Comment by bildramer on 01/02/2025 at 15:21 UTC

4 upvotes, 2 direct replies (showing 2)

View submission: Propositional Interpretability in Artificial Intelligence

At least 90% of the interpretability problem (at least wrt LLMs) comes from propositions being a lossy summary very loosely related to actual facts or behavior. Back in the days of GOFAI, many, many people thought wrongly that you could make the computer get human commonsense knowledge by teaching it enough words, when the real problem is that the computer only really "sees" something like <noun37> <verb82> <noun25>.

Modern LLMs are like aiming trillions of flops of brute force at the problem - it may appear solved to us, the output speech acts appear to be goal-directed and may even be useful sometimes, but the disconnect is still there. The summary happens *after* whatever solution process happens involving whatever unknowable computations in a different latent space. Why believe such a summary is accurate? How does the summarization happen? Answering such (important!) questions is mechanistic interpretability, and propositional interpretability by definition can't answer them.

Replies

Comment by ArtArtArt123456 at 02/02/2025 at 00:46 UTC

6 upvotes, 1 direct replies

when the real problem is that the computer only really "sees" something like <noun37> <verb82> <noun25>

...as opposed to what? *real* words with *real* meaning?

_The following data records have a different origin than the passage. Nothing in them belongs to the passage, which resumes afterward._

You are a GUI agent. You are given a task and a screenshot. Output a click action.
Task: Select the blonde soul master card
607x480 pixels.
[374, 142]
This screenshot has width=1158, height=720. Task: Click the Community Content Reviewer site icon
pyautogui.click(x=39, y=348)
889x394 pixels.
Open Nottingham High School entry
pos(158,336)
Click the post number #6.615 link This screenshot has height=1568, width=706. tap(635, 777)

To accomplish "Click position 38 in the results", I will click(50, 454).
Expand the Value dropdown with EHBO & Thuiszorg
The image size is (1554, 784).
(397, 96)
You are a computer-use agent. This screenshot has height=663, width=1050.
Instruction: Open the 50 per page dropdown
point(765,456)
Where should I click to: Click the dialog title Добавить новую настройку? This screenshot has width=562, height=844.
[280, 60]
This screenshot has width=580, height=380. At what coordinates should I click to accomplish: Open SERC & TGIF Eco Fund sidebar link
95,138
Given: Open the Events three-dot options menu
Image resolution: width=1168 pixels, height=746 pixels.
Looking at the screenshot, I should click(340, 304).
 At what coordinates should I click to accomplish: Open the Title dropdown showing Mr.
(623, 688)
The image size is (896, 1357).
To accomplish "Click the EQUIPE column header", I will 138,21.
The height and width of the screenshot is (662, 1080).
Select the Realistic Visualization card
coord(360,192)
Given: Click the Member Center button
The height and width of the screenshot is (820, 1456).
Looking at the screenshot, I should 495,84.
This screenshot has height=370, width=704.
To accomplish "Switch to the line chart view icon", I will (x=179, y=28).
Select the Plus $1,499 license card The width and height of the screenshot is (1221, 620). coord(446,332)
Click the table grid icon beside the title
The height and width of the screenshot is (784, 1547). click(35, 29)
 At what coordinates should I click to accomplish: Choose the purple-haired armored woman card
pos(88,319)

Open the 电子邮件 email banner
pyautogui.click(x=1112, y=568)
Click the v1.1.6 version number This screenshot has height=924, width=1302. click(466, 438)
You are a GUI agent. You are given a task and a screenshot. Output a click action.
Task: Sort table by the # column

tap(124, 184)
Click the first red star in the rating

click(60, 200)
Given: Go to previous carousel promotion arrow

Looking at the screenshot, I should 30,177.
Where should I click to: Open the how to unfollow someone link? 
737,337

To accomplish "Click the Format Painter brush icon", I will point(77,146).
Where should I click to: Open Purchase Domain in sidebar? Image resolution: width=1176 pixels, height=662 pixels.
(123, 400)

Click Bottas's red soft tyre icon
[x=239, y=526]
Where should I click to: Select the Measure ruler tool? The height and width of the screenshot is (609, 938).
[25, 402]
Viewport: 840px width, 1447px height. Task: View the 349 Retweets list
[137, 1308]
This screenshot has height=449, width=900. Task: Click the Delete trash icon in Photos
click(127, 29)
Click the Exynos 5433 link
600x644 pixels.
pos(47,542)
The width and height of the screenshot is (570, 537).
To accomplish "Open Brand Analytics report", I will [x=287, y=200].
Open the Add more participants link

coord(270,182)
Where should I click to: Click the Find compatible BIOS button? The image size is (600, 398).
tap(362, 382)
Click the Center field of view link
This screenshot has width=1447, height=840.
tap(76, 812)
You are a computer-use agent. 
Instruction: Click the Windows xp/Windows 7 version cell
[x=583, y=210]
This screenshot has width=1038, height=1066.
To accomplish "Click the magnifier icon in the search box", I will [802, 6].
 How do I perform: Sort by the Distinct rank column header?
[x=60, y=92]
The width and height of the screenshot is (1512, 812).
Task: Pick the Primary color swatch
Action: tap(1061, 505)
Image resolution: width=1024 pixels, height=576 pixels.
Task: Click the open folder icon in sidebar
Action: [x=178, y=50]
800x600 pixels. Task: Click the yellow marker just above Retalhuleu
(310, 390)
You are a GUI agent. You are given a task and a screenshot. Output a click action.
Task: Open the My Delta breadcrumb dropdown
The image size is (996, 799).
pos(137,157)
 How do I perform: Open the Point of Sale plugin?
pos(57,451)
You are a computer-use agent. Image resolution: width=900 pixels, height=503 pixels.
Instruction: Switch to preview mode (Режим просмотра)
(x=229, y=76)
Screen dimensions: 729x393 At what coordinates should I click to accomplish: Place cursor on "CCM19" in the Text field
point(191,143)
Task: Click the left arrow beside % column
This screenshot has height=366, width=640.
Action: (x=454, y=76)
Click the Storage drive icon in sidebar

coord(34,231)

Comment by Idrialite at 01/02/2025 at 22:57 UTC

2 upvotes, 0 direct replies

When you get a response from an LLM, there's a lot of tokens involved, and each one signifies a point where the internal activations are completely lost. Over the course of its thinking and then answering, the model has to use the tokens themselves to continue its cognition. So that's somewhat in favor of a close relation between the model's internal... thinking, whatever, and the actual text it outputs.